■ Teks ■
--------------------------------

Ia berkata, “kamu masuk deh, dan lihat!”
Si tetangga
itu masuk dan melihat sebuah lobang dan ia bercampur kotoran jatuh dalam
bejana. Ia kaget setengah ampun, karena baru sadar betapa air itu dengan aroma
nen menawan itu, datang dari kamarnya. Dengan perasaan campur aduk ia bertanya,
“apakah
yang saya lihat ini? Mengapa anda diam saja?”
“ah, ini
sudah berlangsung lama,” jawab Sahl, “ saya mewadahinya di siang hari dan
membuangnya di malam hari. Jika bukan karena ajal saya sudah dekat, dan saya
khawatir kepada akhlak selainku, niscaya saya nggak bakal ngomong sama kamu
soal ini. Sekarang terserah kamu….”
Wah, udah
dirugikan sekian lama Sahl malah ngomong gitu. Coba, siapa yang nggak kagum?

--------------------------------

Data lokasi kata dan elemen:
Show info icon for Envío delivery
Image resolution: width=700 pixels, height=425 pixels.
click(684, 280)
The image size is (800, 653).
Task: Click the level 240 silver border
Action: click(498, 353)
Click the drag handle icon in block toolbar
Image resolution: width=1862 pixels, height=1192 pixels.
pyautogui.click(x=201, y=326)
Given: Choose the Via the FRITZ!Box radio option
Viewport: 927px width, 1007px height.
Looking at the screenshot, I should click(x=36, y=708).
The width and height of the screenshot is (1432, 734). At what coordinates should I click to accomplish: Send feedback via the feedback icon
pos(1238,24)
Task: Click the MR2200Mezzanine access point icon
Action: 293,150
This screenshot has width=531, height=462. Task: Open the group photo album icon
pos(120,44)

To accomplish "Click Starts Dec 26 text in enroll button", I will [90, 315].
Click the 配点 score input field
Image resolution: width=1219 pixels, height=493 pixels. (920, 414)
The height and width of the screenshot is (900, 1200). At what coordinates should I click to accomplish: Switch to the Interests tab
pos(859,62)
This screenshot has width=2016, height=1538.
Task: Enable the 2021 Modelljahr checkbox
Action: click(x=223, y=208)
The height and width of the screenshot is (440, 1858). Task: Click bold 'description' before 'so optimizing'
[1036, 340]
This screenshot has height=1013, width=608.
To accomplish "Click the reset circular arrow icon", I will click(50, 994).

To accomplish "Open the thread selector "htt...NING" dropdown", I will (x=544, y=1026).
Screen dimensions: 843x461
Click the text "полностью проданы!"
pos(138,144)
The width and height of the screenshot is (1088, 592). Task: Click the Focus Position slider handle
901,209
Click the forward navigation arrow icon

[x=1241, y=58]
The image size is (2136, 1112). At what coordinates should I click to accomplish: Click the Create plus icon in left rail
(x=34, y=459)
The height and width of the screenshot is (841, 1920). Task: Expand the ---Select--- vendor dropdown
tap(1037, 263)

--------------------------------

■ Tugas Latihan ■
1. Kutip seluruh teks tentang Sahl dan tetangganya tanpa mengubah apa pun.
2. Salin baris-baris catatan dari baris yang memuat "This screenshot has width=531, height=462." sampai baris yang memuat "will [90, 315].", termasuk kedua baris itu, tanpa perubahan.
Teks dan catatan di atas diambil dari sumber yang berbeda.

■ Jawaban Latihan ■
1.
Ia berkata, “kamu masuk deh, dan lihat!”
Si tetangga
itu masuk dan melihat sebuah lobang dan ia bercampur kotoran jatuh dalam
bejana. Ia kaget setengah ampun, karena baru sadar betapa air itu dengan aroma
nen menawan itu, datang dari kamarnya. Dengan perasaan campur aduk ia bertanya,
“apakah
yang saya lihat ini? Mengapa anda diam saja?”
“ah, ini
sudah berlangsung lama,” jawab Sahl, “ saya mewadahinya di siang hari dan
membuangnya di malam hari. Jika bukan karena ajal saya sudah dekat, dan saya
khawatir kepada akhlak selainku, niscaya saya nggak bakal ngomong sama kamu
soal ini. Sekarang terserah kamu….”
Wah, udah
dirugikan sekian lama Sahl malah ngomong gitu. Coba, siapa yang nggak kagum?

2.
This screenshot has width=531, height=462. Task: Open the group photo album icon
pos(120,44)

To accomplish "Click Starts Dec 26 text in enroll button", I will [90, 315].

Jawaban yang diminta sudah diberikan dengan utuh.